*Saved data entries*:
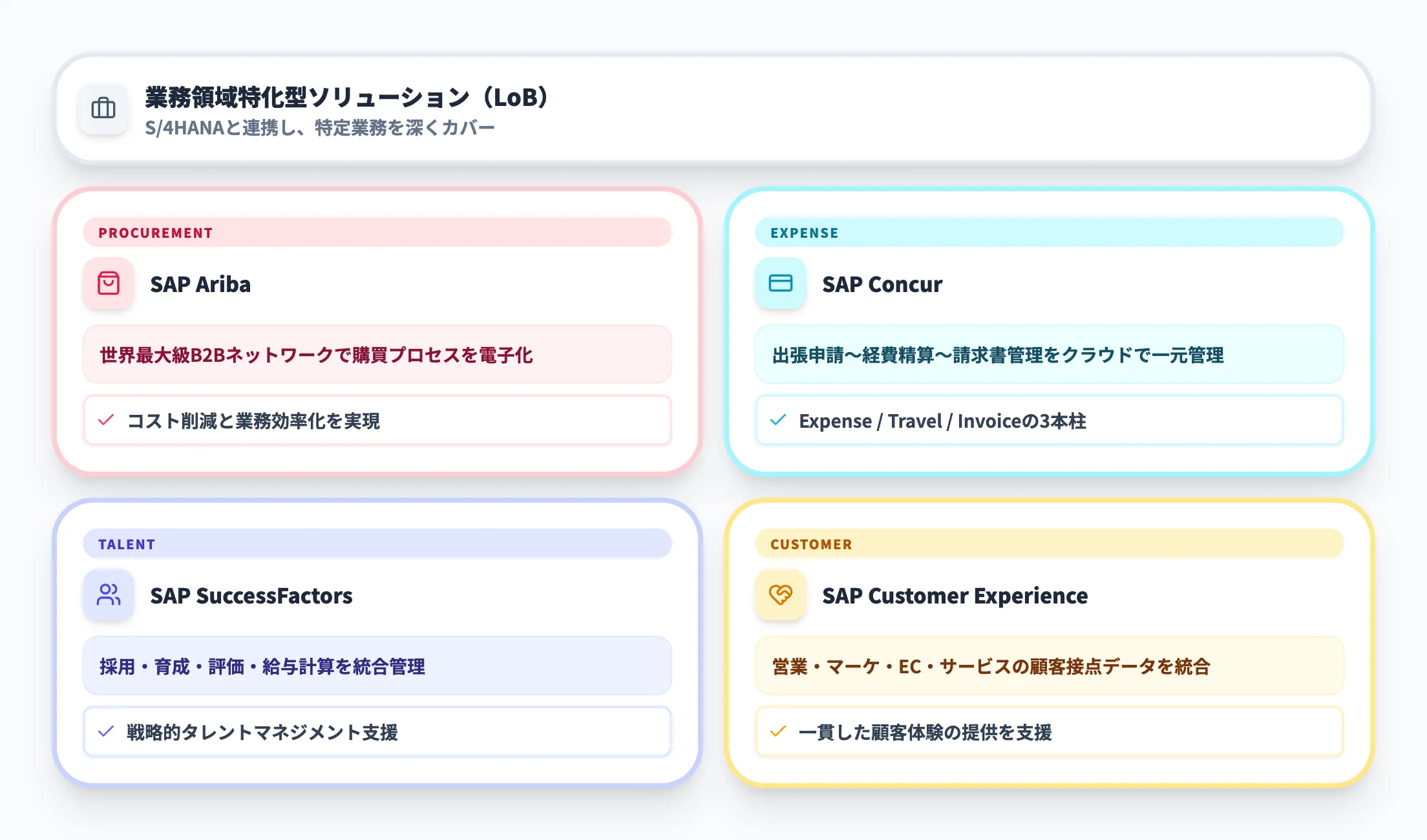Switch to the PROCUREMENT section header
1427x840 pixels.
point(155,233)
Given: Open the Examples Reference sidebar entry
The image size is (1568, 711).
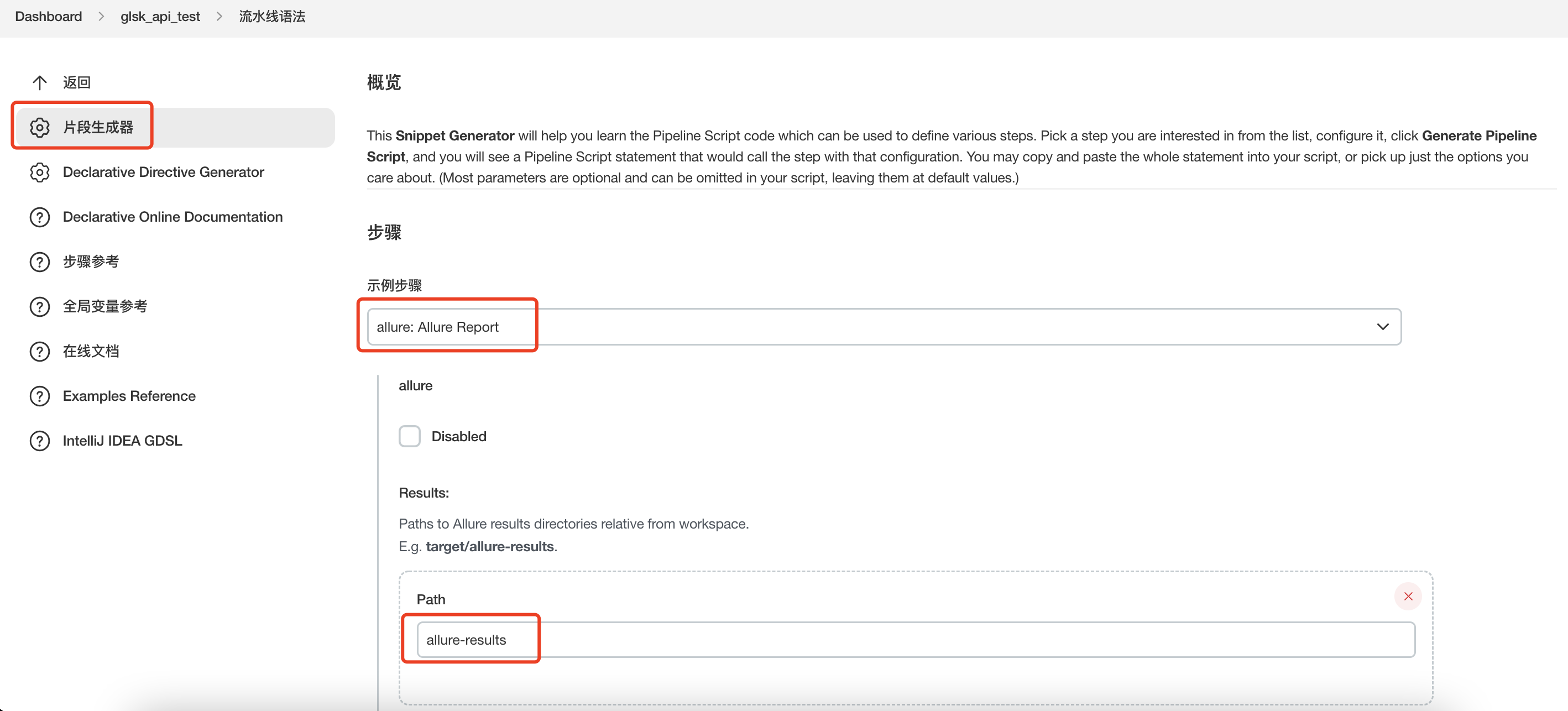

*Your objective*:
Retype exactly, and only, the lines from the one containing "Given: Open the" through the end of the records above. Pictures stay out of the copy.

*Task result*:
Given: Open the Examples Reference sidebar entry
The image size is (1568, 711).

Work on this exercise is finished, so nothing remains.